<<<<

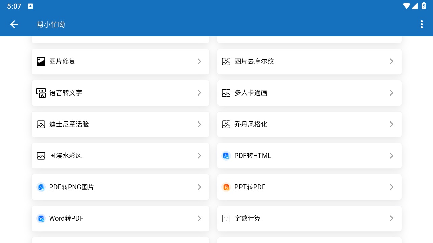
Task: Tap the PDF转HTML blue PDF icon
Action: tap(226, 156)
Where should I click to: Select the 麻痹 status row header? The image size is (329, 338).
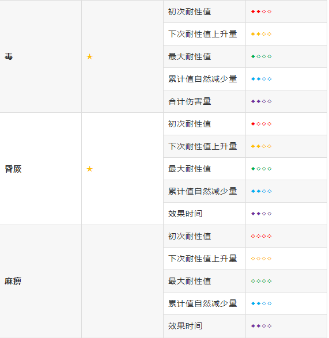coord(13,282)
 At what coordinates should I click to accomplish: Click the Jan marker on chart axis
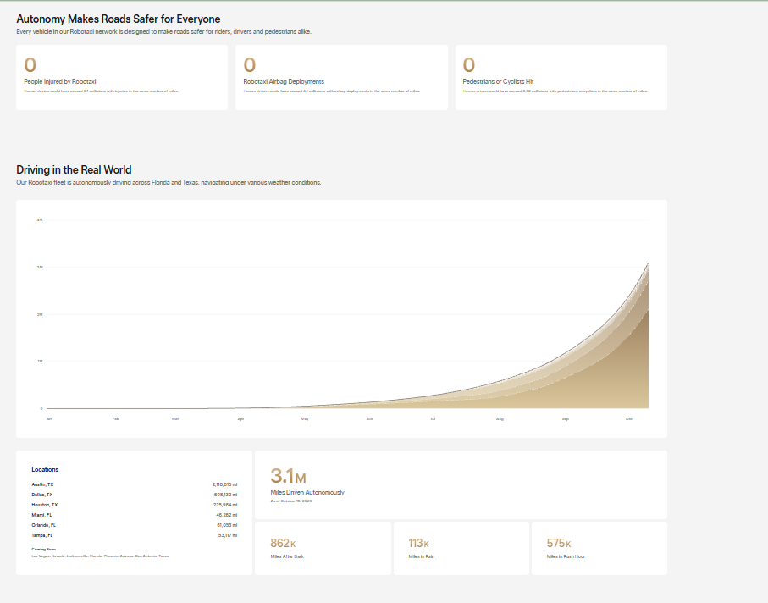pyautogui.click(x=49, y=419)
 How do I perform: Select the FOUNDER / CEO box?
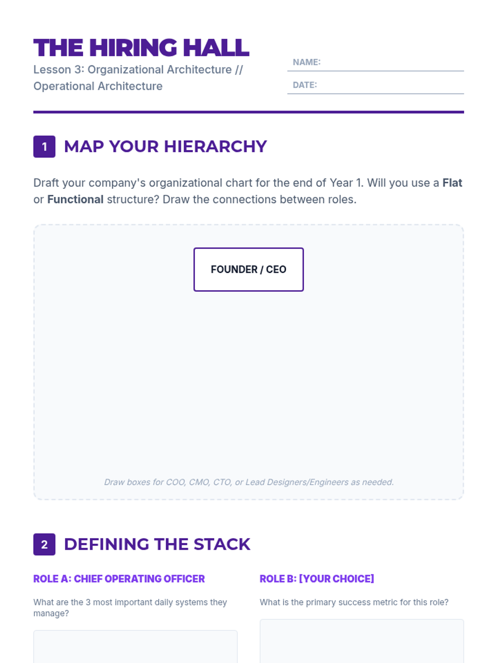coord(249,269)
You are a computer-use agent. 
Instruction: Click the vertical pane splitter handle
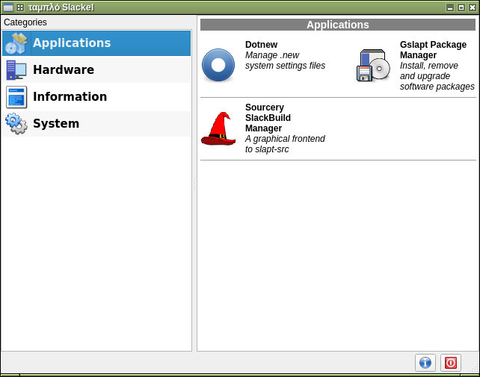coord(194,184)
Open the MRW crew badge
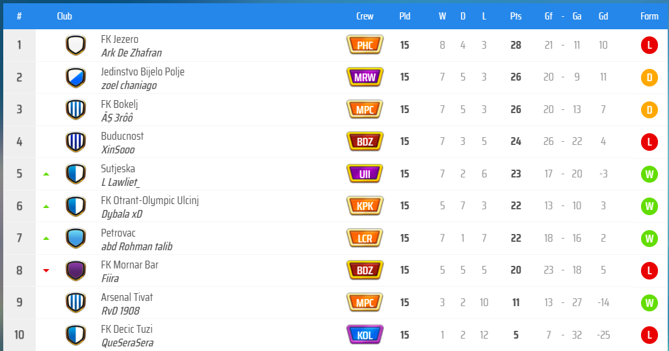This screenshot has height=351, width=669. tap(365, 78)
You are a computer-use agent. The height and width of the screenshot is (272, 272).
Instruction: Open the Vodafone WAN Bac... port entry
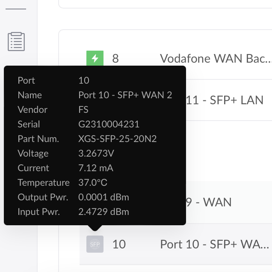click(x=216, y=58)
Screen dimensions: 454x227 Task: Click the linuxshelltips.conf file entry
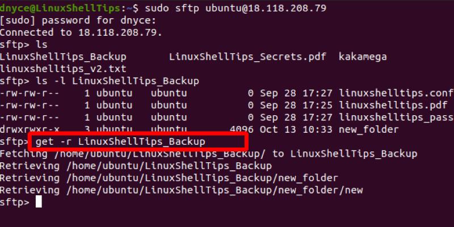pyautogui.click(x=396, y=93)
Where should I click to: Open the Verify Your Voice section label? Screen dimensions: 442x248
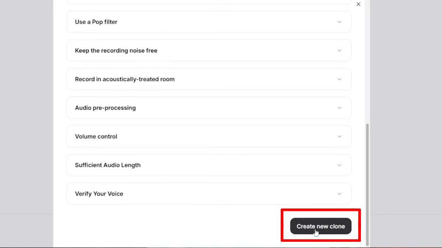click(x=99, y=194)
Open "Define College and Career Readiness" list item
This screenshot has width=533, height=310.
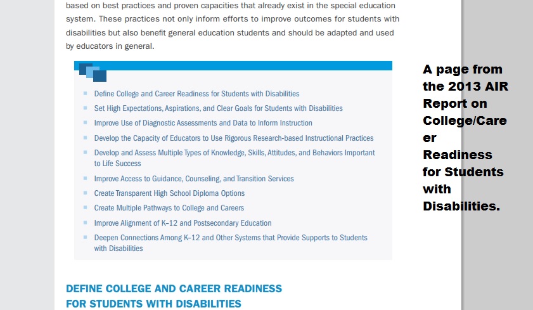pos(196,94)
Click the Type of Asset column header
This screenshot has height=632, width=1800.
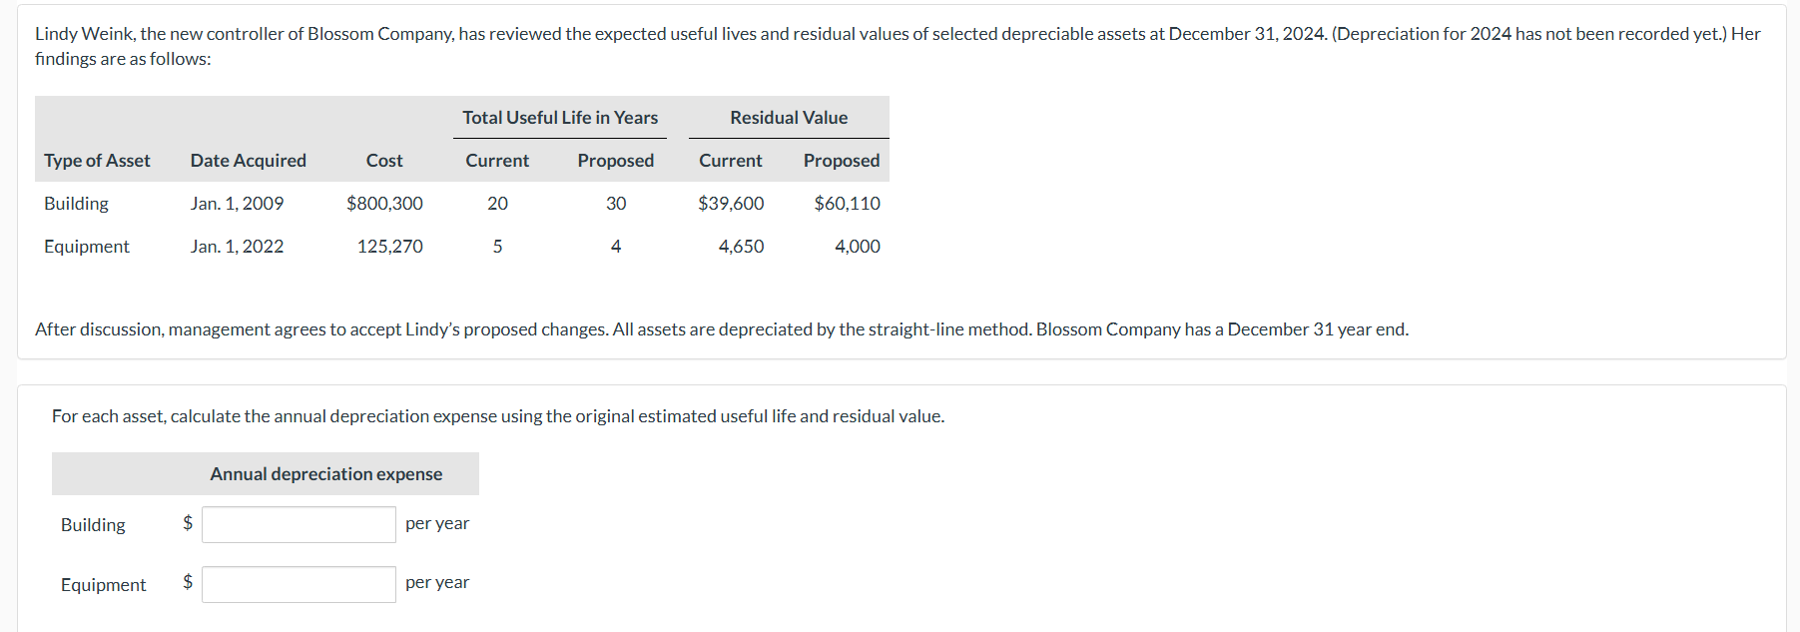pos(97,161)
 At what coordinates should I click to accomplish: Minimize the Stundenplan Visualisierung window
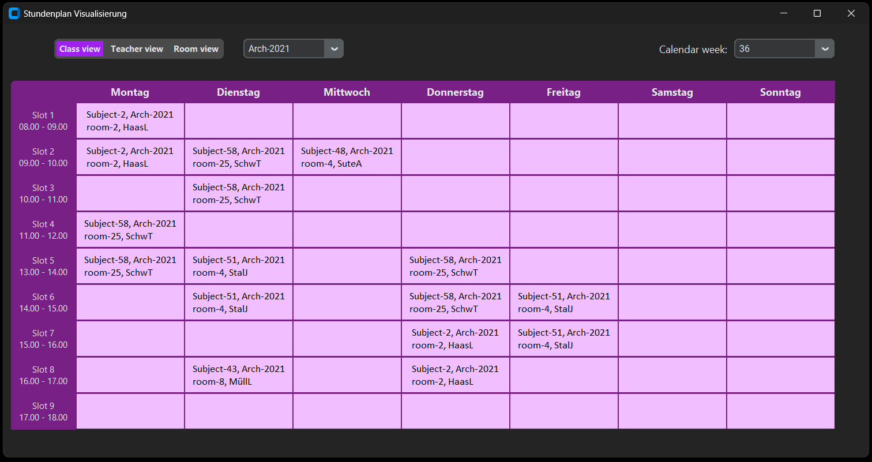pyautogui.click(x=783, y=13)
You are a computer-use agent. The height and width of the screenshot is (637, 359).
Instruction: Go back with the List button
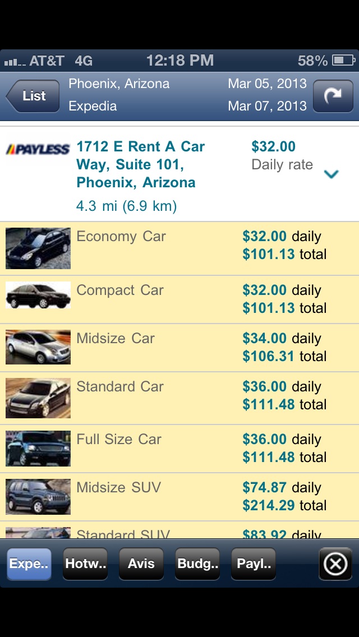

>>>>

- _WHAT TO DO_: Task for the records above: copy every line in which the word "agent" occurs.

- _WRITTEN SOLUTION_:
You are a computer-use agent. 
You are a computer-use agent. The height and width of the screenshot is (272, 272).
You are a computer-use agent. The height and width of the screenshot is (637, 359).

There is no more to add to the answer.